## Passage
By James Coomarasamy
BBC News, Washington
The US defence secretary has revealed some of the pressure that the war in Iraq has been having on officials in the White House.
Robert Gates's speech showed an unusual degree of emotion
Robert Gates almost broke down as he gave a speech at a Marine Corps dinner.
The moment came as he described writing notes to the families of soldiers who had died in the conflict, calling them "our country's sons and daughters".
It was an unusual display of emotion from a senior official within the administration of George W Bush.
Referring to Major Doug Zembiec, a marine decorated for his bravery in Falluja in 2004 who was recently killed in action after he had asked to return to Iraq, Mr Gates's voice cracked with emotion.
"Every evening, I write notes to the families of young Americans like Doug Zembiec," he said.
"For you and for me, they're not names on a press release or numbers updated on a website. They are our country's sons and daughters."
Condolence letter row
Over the course of the Iraq war, the Bush administration has several times faced accusations that its high-level officials are too distant from the concerns of soldiers on the ground.
Mr Rumsfeld was criticised for not signing condolence letters himself
Mr Gates's show of feeling suggests that he brings a more human side to the role of defence secretary.
His predecessor, Donald Rumsfeld, came under fire in 2004 for failing personally to sign letters of condolence to the families of more than 1,000 troops killed in Iraq and Afghanistan.
He argued that he had used a machine to sign them - "in the interest of ensuring expeditious contact with grieving family members" - but was forced to promise that he would in future sign them himself.
Mr Rumsfeld, who resigned last November after concern about Iraq contributed to bruising Republican losses in mid-term elections, was also accused of sending troops into the field with inadequate equipment.
President Bush faced criticism in 2004 for not having attended the funerals of any of those killed in Iraq and Afghanistan.
Earlier this year, a scandal over sub-standard conditions at the Walter Reed Medical Center, where US veterans are treated, led to the resignation of the US army secretary and two generals.
Reports said some patients were living in rat- and cockroach-infested buildings and that bureaucracy was getting in the way of treatment.
Mr Gates himself accused senior army officials of showing "too much defensiveness" and not enough commitment to addressing the problems at the hospital.
He added that he was "concerned that some do not properly understand the need to communicate to the wounded and their families that we have no higher priority than their care".
Critics said Mr Bush was too slow to visit the centre and that when he did, he treated the occasion as a photo opportunity.
Mr Gates's speech to the Marine Corps Association dinner came just after the Democrat-controlled Congress had failed in its latest attempt to force the administration to begin withdrawing US troops from Iraq.
But, even if the immediate congressional pressure has eased, there are clearly other pressures weighing on the White House as it ponders its current troop surge strategy and awaits September's much-anticipated report from the top US commander on the ground, General David Petraeus.

## Extracted material
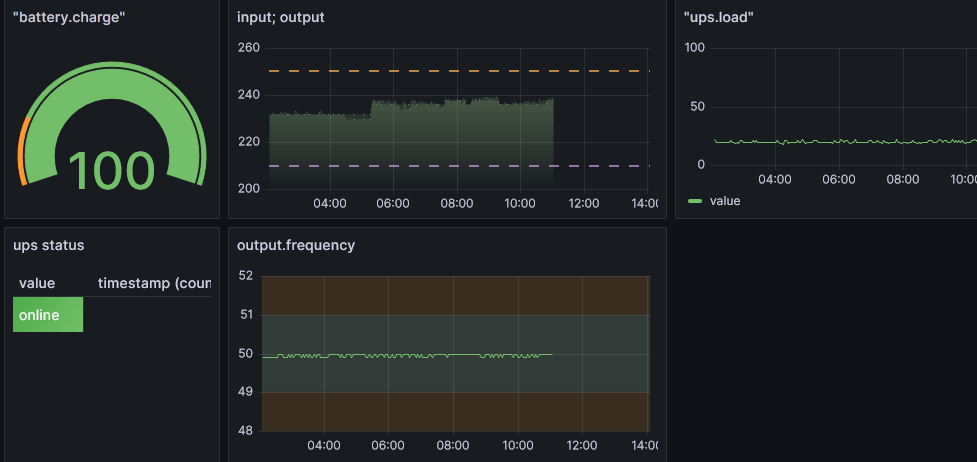Viewport: 977px width, 462px height.
Task: Open the "battery.charge" panel title menu
Action: click(x=69, y=17)
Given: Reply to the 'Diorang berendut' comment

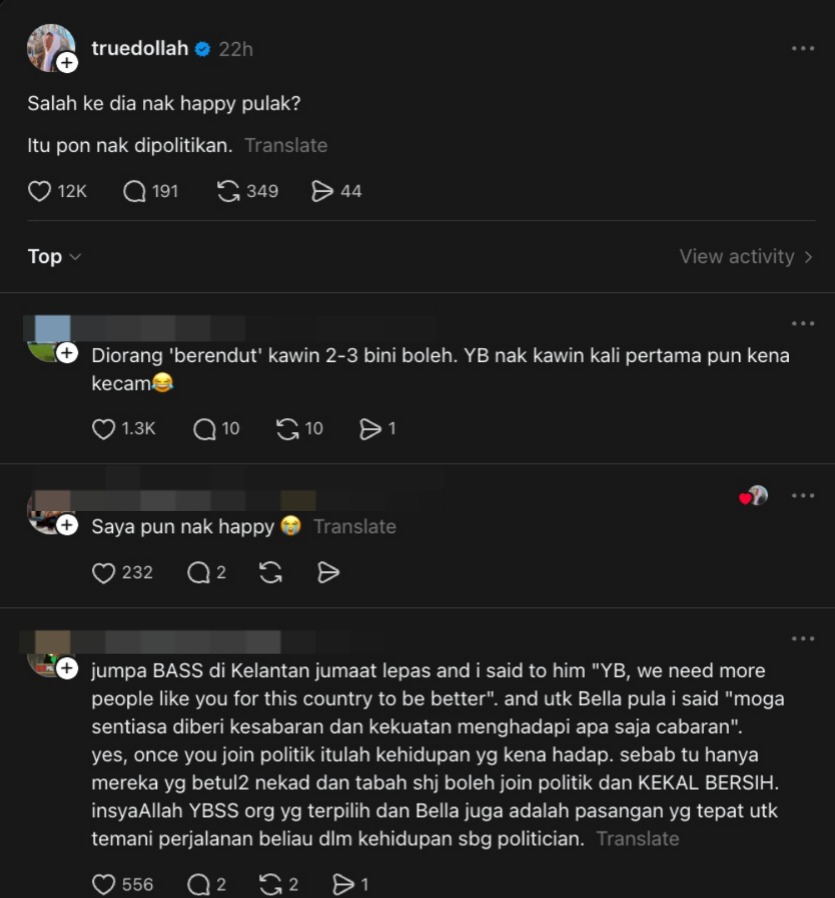Looking at the screenshot, I should [x=205, y=429].
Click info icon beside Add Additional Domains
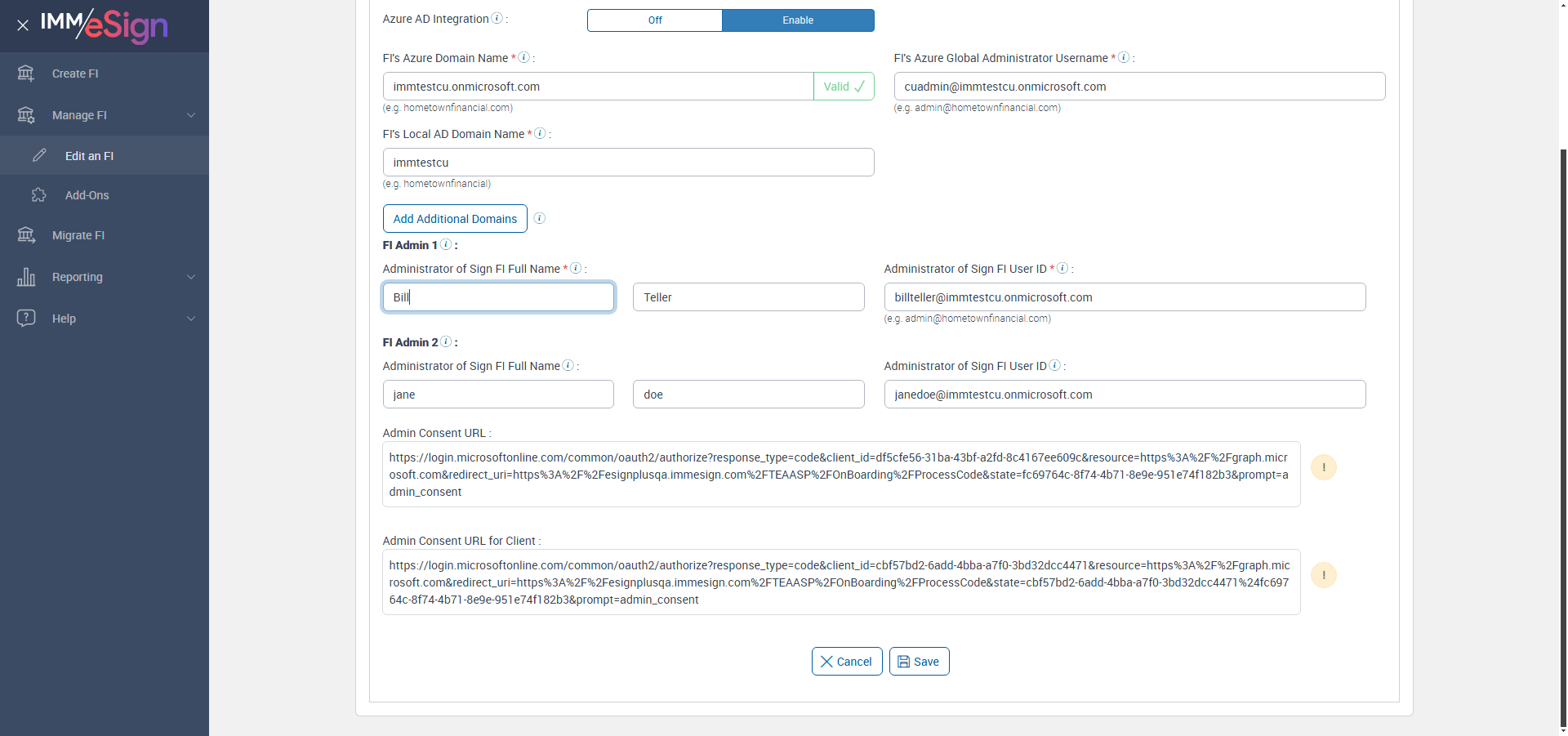This screenshot has width=1568, height=736. coord(540,218)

## What you have to do
In the article about Robert Gates, at which medical center did substandard conditions lead to the resignation of the US army secretary and two generals? These rows have no connection to the article about Robert Gates.

## Response below
The Walter Reed Medical Center.